Формирует ли народ гражданское общество?
Ответ на данный вопрос позволит проследить связи между гражданским обществом и народом. Национализм вырастает из народности, несет в себе дополнительный элемент агрессии, духа борьбы. Из-за этого он более реален: становится стержнем движений и партий, принимается лидерами и программами действий. В то же время народность можно описать как явление, относящееся к коллективному самосознанию, на котором основывается национальное самосознание, определенное состояние убеждений, воплощенное в народе — некой совокупности, имеющей определенную институциональную структуру. Если существует что-то подобное национальному коллективному самосознанию, то можно говорить об обществе, как о народе. Народ достигает своего самого полного институционального измерения в национальном государстве, однако, народ и государство редко идентичны.

#### [ДАННЫЕ]
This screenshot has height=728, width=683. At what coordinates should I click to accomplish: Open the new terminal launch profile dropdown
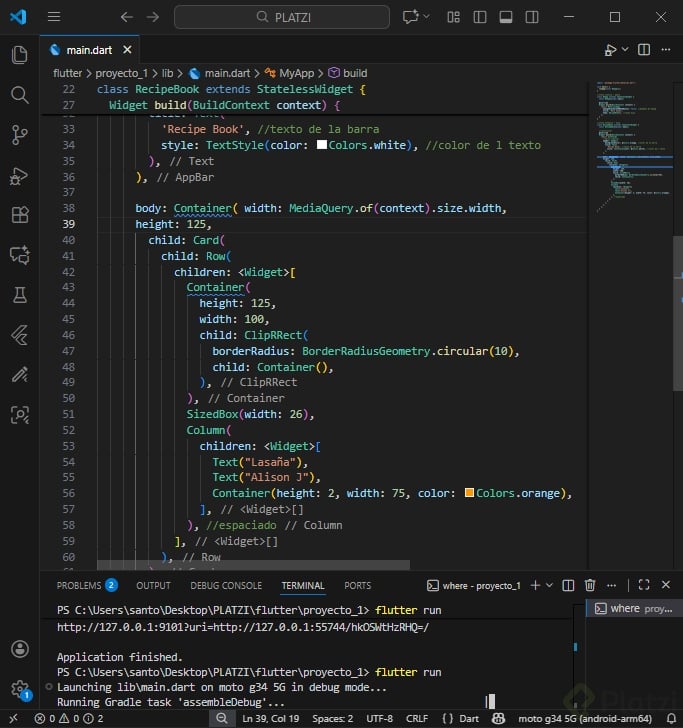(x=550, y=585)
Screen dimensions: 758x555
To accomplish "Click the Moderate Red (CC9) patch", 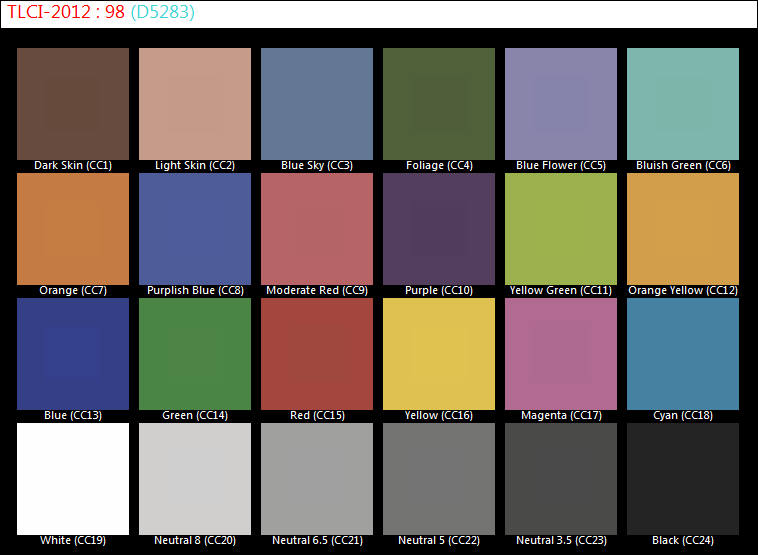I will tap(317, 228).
--
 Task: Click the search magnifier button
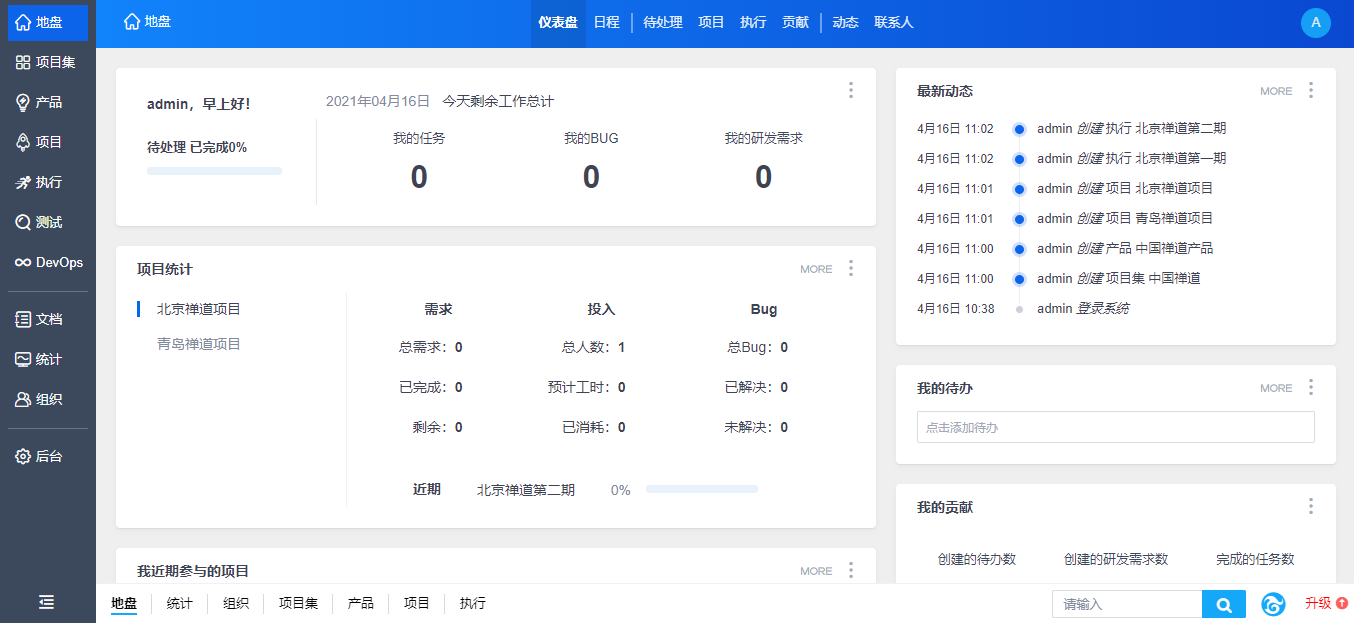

#### [ОБЯЗАТЕЛЬНОЕ ЗАДАНИЕ]
Пожалуйста, перепишите из отрывка о народе и гражданском обществе без изменений часть, которая начинается со слов, содержащих «Ответ на данный», и заканчивается на «государство редко идентичны.».

#### [ОТВЕТ НИЖЕ]
Ответ на данный вопрос позволит проследить связи между гражданским обществом и народом. Национализм вырастает из народности, несет в себе дополнительный элемент агрессии, духа борьбы. Из-за этого он более реален: становится стержнем движений и партий, принимается лидерами и программами действий. В то же время народность можно описать как явление, относящееся к коллективному самосознанию, на котором основывается национальное самосознание, определенное состояние убеждений, воплощенное в народе — некой совокупности, имеющей определенную институциональную структуру. Если существует что-то подобное национальному коллективному самосознанию, то можно говорить об обществе, как о народе. Народ достигает своего самого полного институционального измерения в национальном государстве, однако, народ и государство редко идентичны.